Esther Bejarano, who was a survivor from Auschwitz, died. She used music to combat racism and antisemitism in Germany. She was 96.

Bejarano passed away peacefully at the Jewish Hospital Hamburg in the early hours Saturday morning, German news agency dpa reported. Helga Obens was a board member for the Auschwitz Committee Germany. The cause of death has not been disclosed.

Heiko Maas, German Foreign Minister, paid tribute to Bejarano and called her “an important voice for the fight against racism”

Rudolf Loewy, a Jewish cantor, was the daughter of Bejarano. The family moved to Saarbruecken in 1925, where Bejarano had a musical and safe upbringing. In 1935, the city was returned to Germany by the Nazis.

Bejarano was forced to work in order to be sent to Auschwitz–Birkenau in 1943. Ruth, her parents, and sister were eventually deported. She volunteered to play the accordion in the orchestra for girls, and was there every train carrying Jews from Europe arrived.

Bejarano later said that music kept her alive during the Holocaust, in particular in the Nazi death camp in Poland.

In a 2010 interview with The Associated Press , she said that “We played with tears” and that they were still having fun. “The new arrivals arrived waving and applauding, but we knew that they would be taken straight to the gas chambers.”

Bejarano, whose grandmother was a Christian, was later transferred to Ravensbrueck concentration Camp and survived a march at the end.

Bejarano wrote a memoir about her rescue by U.S troops, who gave her an accordion.

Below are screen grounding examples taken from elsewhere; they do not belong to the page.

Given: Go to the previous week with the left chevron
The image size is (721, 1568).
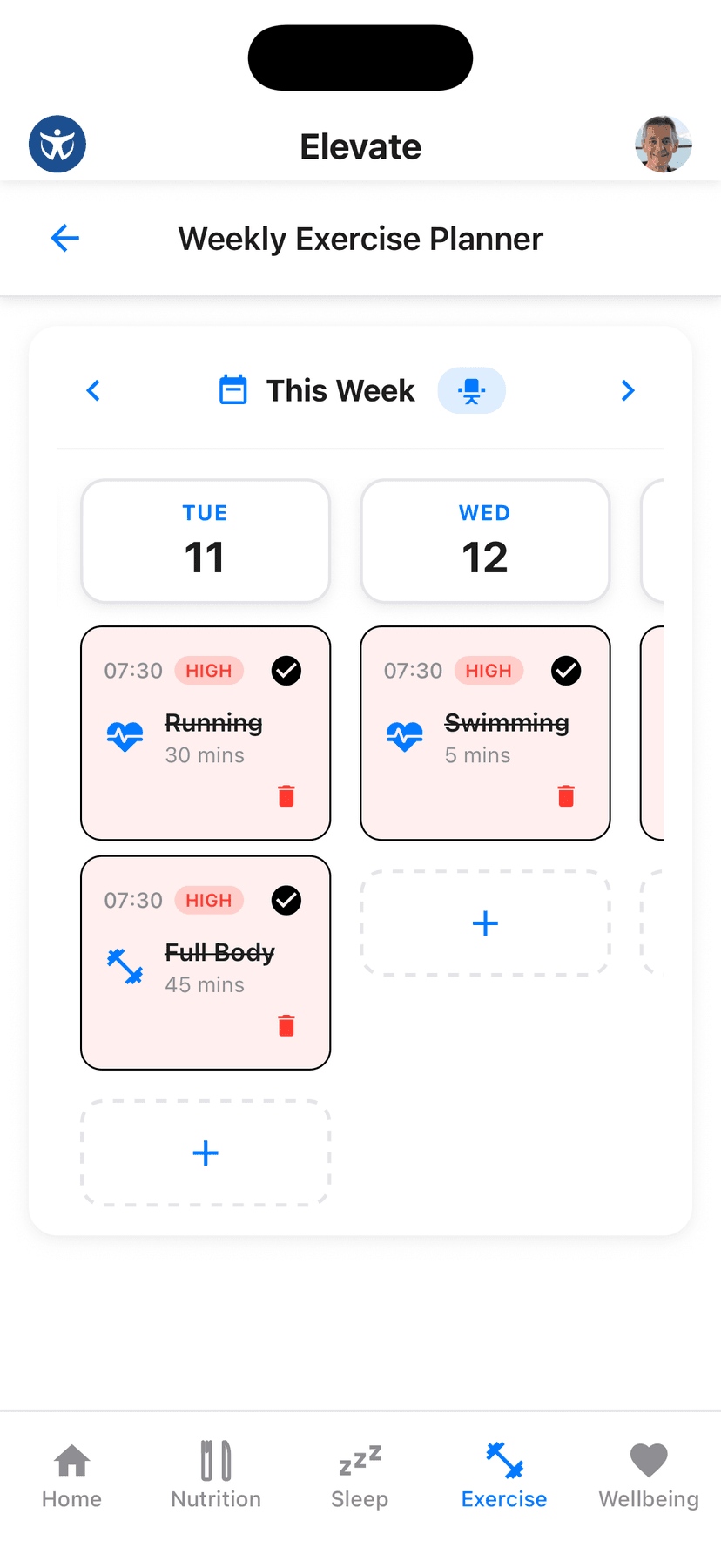Looking at the screenshot, I should point(92,390).
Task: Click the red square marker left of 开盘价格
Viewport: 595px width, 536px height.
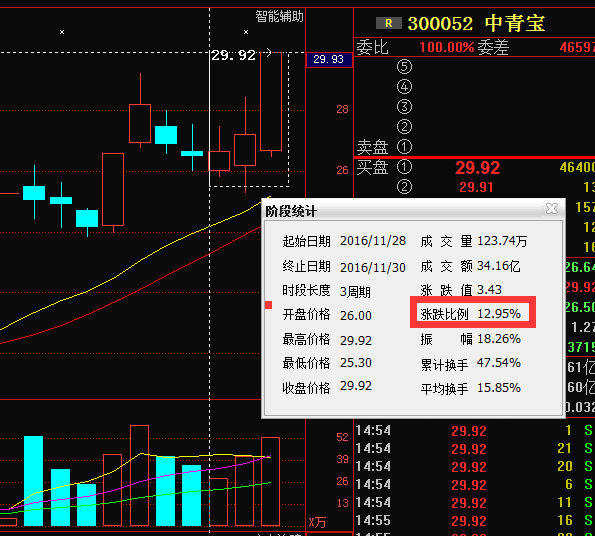Action: 268,305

She played it the day American soldiers and survivors of concentration camps danced around a burning portrait Adolf Hitler in celebration of the Allies’ victory over the Nazis.

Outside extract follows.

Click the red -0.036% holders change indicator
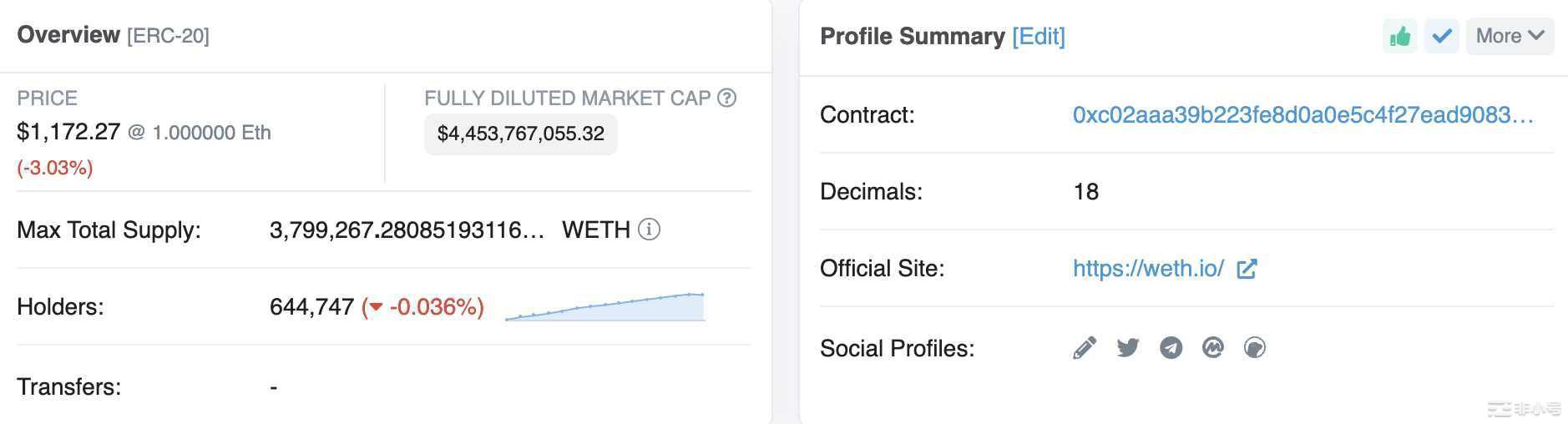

After the war, Bejarano fled to Israel and married Nissim Bejarano. After having two children, Edna (and Joram), the couple returned to Germany in 1960. Bejarano was again confronted with open antisemitism and decided to get politically involved, founding the Auschwitz Committee 1986 to provide survivors with a platform to share their stories.

She joined her children to perform Yiddish songs and Jewish resistance songs with a Hamburg-based group they called Coincidence. Also, she teamed up with Microphone Mafia to promote anti-racism to German youth.

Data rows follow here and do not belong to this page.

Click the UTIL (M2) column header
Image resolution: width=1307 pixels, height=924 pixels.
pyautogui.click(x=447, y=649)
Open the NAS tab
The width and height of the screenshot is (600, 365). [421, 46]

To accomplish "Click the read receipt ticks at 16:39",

She said that “We all love music” and shared a common goal, pointing out her collaborations with people from different cultures.

Bejarano was awarded numerous awards, including Germany’s Order of Merit for her activism against the “old and New Nazis”. Primo Levi, a fellow Holocaust survivor, said that it had happened before, so it could happen again.

Bejarano said, “You’re not guilty of what happened back then.” You are guilty of what happened if you don’t listen to the events.